If we stop right here, we have the problem of normality and abnormality: for us, intersubjectively, the presence of abnormality produces a mini-crisis of meaning and the presumptive unity of the world. We are motivated by the real-world assumption to wonder and problematize the abnormal, and to seek some correction, as Husserl says. Now, Husserl resolves this problem, in all I’ve read on the matter, too quickly, in turning to what I consider a third level of normality. To me, the problem of normality and abnormality is most acutely present at this intersubjective level. A person directly in front of you, terrified that the tree is going to kill him, or you, matters right now for you and for that person. You are motivated to correct and to restore the presumptive unity of the real world, because it matters whether this person is right about the trees, and because it matters that this person in front of you has this belief, because this person’s conduct takes place in the same world. (Isn’t that how it is that “crazy people” are terrifying? They induce crises, that we must resolve, by some alteration of our concept of the world, or at the very least in our own conduct—avoiding them, helping them, realizing they are right, etc. For those moments, the real world, the horizonal context of all our everyday activities, is shaken, if only just a little.)

One way to resolve the problem of normality and abnormality is in reference to a standing tradition, or culture, and this is what Husserl does. l want to call this sedimented normality to refer to its being in the ground of so much of the real world as such, and also to allude to the use of the term sedimented in phenomenology as the institution of passively accrued meaning, via actively lived experience.
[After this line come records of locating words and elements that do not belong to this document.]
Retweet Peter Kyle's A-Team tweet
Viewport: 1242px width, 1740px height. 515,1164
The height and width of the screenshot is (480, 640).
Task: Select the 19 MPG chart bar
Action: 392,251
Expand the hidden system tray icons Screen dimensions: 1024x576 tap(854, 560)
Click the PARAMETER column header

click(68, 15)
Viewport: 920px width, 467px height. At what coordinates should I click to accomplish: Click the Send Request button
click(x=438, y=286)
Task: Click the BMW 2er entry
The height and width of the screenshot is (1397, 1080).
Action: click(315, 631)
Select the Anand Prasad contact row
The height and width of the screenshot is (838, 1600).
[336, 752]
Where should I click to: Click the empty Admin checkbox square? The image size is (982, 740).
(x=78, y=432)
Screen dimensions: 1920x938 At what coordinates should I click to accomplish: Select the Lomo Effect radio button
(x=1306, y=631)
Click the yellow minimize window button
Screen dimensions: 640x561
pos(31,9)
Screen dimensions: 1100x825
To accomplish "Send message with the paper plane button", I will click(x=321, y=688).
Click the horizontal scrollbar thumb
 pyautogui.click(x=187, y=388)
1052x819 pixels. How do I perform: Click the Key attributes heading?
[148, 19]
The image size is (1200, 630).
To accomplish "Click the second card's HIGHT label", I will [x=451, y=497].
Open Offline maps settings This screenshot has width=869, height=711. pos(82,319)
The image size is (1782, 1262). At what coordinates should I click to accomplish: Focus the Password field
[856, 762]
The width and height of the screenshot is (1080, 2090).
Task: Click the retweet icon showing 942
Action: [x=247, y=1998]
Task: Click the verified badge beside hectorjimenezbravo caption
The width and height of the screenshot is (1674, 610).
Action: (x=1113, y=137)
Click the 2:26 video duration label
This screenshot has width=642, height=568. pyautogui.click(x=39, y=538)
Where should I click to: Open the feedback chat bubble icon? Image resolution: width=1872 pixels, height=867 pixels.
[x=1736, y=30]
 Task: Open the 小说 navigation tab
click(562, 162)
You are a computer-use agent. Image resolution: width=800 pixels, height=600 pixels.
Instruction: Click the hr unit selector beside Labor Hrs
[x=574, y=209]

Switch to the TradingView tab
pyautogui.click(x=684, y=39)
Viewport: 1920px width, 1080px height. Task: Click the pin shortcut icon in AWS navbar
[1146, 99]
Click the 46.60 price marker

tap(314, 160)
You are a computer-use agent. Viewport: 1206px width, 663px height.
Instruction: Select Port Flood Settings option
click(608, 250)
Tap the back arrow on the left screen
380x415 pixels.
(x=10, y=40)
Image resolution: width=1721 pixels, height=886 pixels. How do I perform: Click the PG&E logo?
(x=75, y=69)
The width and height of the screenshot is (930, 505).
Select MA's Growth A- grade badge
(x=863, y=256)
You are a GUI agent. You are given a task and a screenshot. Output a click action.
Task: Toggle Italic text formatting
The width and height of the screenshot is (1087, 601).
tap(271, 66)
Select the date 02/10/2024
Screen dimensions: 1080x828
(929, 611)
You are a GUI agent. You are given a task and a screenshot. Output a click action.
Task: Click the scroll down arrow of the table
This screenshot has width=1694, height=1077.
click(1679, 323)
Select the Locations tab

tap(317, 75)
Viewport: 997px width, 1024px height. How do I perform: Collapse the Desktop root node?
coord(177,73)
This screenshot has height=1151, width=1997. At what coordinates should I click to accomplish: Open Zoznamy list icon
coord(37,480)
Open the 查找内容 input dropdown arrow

This also helps articulate why I think Husserl jumps the gun: if the intersubjective problem of normality is active, present, here and now, his resolution by reference to sedimented normality reverts to a passively accrued “there is.” Adjudicating the problem of normality through sedimented normality really just ignores the problem. Maybe Husserl is right about this, when he says about understanding the foreign, that because he is raised European, German, and as a small-city resident, the foreign person’s lifeworld will only be understandable in analogy to his own. That is to say, the sedimented normality of the presumptively real European, German, small-city world obtains, because it is there.

In some ways, and to some extent, Husserl does have to be right about this. I can not undo my being raised as I was. But it does not help explain how that way of life, and that tradition, became. The sedimentation of tradition is going on, incrementally, in those minute intersubjective dealings, it seems to me.

And, obviously, traditions are revised with each generation. Normality shifts, slowly, or there is a more significant crisis, and tradition loses its traditional status as it becomes an object of deliberation, critique, understanding, revision. There is a moment in Husserl’s analysis for this critique, and he acknowledges this even though he does nothing much with it. That’s when the equivocation or ambiguity of normality matters. In that intersubjective, problematic moment, we are confronted by the fact that normality is constituted, and re-constituted, and open-ended.